**PROVIDED DATA:**
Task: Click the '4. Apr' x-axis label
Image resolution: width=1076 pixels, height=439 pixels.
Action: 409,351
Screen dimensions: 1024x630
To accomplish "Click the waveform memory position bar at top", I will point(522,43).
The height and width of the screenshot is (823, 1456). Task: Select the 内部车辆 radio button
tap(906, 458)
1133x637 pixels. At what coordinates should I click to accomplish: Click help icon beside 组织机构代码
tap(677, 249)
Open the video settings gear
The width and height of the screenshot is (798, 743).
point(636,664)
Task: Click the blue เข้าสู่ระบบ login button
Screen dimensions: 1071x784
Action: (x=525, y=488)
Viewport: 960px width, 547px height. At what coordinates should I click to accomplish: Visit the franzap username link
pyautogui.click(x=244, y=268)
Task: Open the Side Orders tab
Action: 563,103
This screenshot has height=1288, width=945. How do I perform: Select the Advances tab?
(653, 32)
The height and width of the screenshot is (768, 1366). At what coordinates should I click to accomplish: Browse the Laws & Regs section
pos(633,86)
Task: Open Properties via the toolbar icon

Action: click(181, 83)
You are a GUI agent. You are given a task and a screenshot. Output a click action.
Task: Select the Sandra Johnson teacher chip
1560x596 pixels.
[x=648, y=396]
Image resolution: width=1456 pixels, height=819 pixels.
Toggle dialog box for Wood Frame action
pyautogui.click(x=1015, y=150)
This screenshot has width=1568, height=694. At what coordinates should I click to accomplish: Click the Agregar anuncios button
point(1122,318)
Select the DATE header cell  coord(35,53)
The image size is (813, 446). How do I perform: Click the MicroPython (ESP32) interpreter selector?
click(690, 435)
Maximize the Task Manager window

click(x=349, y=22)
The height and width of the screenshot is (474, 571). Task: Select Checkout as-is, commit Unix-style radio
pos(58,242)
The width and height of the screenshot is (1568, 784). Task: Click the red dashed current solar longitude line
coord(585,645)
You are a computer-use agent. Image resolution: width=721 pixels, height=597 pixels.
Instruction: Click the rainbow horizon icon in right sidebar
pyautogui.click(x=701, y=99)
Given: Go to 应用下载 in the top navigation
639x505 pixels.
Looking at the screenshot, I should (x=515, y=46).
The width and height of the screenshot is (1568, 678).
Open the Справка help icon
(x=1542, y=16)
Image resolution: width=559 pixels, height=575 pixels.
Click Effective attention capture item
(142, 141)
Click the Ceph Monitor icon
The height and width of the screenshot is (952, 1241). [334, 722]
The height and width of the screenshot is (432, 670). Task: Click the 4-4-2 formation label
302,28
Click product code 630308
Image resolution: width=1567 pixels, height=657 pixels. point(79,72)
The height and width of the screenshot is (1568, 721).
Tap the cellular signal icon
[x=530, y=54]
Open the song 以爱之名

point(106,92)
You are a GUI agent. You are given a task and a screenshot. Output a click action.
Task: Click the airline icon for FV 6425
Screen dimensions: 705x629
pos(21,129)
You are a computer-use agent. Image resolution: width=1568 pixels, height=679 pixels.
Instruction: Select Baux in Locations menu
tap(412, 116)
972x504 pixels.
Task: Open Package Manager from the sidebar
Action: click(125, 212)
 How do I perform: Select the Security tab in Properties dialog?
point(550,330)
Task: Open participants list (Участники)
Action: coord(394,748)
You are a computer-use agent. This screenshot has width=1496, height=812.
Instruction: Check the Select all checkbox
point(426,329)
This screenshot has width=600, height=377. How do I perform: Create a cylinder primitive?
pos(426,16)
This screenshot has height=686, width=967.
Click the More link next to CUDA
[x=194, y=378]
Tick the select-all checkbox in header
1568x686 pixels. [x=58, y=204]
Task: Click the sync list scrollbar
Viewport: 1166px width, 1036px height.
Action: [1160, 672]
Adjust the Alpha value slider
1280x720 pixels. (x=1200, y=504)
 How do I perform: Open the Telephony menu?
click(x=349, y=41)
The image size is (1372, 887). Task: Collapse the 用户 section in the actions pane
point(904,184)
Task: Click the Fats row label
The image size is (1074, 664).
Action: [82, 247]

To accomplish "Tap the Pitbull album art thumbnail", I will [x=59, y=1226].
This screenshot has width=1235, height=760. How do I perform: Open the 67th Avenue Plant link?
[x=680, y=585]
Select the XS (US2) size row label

**PROBLEM DETAILS:** Rewrite the records above with every "Screen dimensions" changed to "Display size", leaving everything else the same.

**THE RESULT:**
Task: Click the '4. Apr' x-axis label
Image resolution: width=1076 pixels, height=439 pixels.
Action: 409,351
Display size: 1024x630
To accomplish "Click the waveform memory position bar at top", I will point(522,43).
The height and width of the screenshot is (823, 1456). Task: Select the 内部车辆 radio button
tap(906, 458)
1133x637 pixels. At what coordinates should I click to accomplish: Click help icon beside 组织机构代码
tap(677, 249)
Open the video settings gear
The width and height of the screenshot is (798, 743).
point(636,664)
Task: Click the blue เข้าสู่ระบบ login button
Display size: 1071x784
Action: (x=525, y=488)
Viewport: 960px width, 547px height. At what coordinates should I click to accomplish: Visit the franzap username link
pyautogui.click(x=244, y=268)
Task: Open the Side Orders tab
Action: 563,103
This screenshot has height=1288, width=945. How do I perform: Select the Advances tab?
(653, 32)
The height and width of the screenshot is (768, 1366). At what coordinates should I click to accomplish: Browse the Laws & Regs section
pos(633,86)
Task: Open Properties via the toolbar icon

Action: click(181, 83)
You are a GUI agent. You are given a task and a screenshot. Output a click action.
Task: Select the Sandra Johnson teacher chip
1560x596 pixels.
[x=648, y=396]
Image resolution: width=1456 pixels, height=819 pixels.
Toggle dialog box for Wood Frame action
pyautogui.click(x=1015, y=150)
This screenshot has width=1568, height=694. At what coordinates should I click to accomplish: Click the Agregar anuncios button
point(1122,318)
Select the DATE header cell  coord(35,53)
The image size is (813, 446). How do I perform: Click the MicroPython (ESP32) interpreter selector?
click(690, 435)
Maximize the Task Manager window

click(x=349, y=22)
The height and width of the screenshot is (474, 571). Task: Select Checkout as-is, commit Unix-style radio
pos(58,242)
The width and height of the screenshot is (1568, 784). Task: Click the red dashed current solar longitude line
coord(585,645)
You are a computer-use agent. Image resolution: width=721 pixels, height=597 pixels.
Instruction: Click the rainbow horizon icon in right sidebar
pyautogui.click(x=701, y=99)
Given: Go to 应用下载 in the top navigation
639x505 pixels.
Looking at the screenshot, I should (x=515, y=46).
The width and height of the screenshot is (1568, 678).
Open the Справка help icon
(x=1542, y=16)
Image resolution: width=559 pixels, height=575 pixels.
Click Effective attention capture item
(142, 141)
Click the Ceph Monitor icon
The height and width of the screenshot is (952, 1241). [334, 722]
The height and width of the screenshot is (432, 670). Task: Click the 4-4-2 formation label
302,28
Click product code 630308
Image resolution: width=1567 pixels, height=657 pixels. point(79,72)
The height and width of the screenshot is (1568, 721).
Tap the cellular signal icon
[x=530, y=54]
Open the song 以爱之名

point(106,92)
You are a GUI agent. You are given a task and a screenshot. Output a click action.
Task: Click the airline icon for FV 6425
Display size: 705x629
pos(21,129)
You are a computer-use agent. Image resolution: width=1568 pixels, height=679 pixels.
Instruction: Select Baux in Locations menu
tap(412, 116)
972x504 pixels.
Task: Open Package Manager from the sidebar
Action: click(125, 212)
 How do I perform: Select the Security tab in Properties dialog?
point(550,330)
Task: Open participants list (Участники)
Action: coord(394,748)
You are a computer-use agent. This screenshot has width=1496, height=812.
Instruction: Check the Select all checkbox
point(426,329)
This screenshot has width=600, height=377. How do I perform: Create a cylinder primitive?
pos(426,16)
This screenshot has height=686, width=967.
Click the More link next to CUDA
[x=194, y=378]
Tick the select-all checkbox in header
1568x686 pixels. [x=58, y=204]
Task: Click the sync list scrollbar
Viewport: 1166px width, 1036px height.
Action: [1160, 672]
Adjust the Alpha value slider
1280x720 pixels. (x=1200, y=504)
 How do I perform: Open the Telephony menu?
click(x=349, y=41)
The image size is (1372, 887). Task: Collapse the 用户 section in the actions pane
point(904,184)
Task: Click the Fats row label
The image size is (1074, 664).
Action: [82, 247]

To accomplish "Tap the Pitbull album art thumbnail", I will [x=59, y=1226].
This screenshot has width=1235, height=760. How do I perform: Open the 67th Avenue Plant link?
[x=680, y=585]
Select the XS (US2) size row label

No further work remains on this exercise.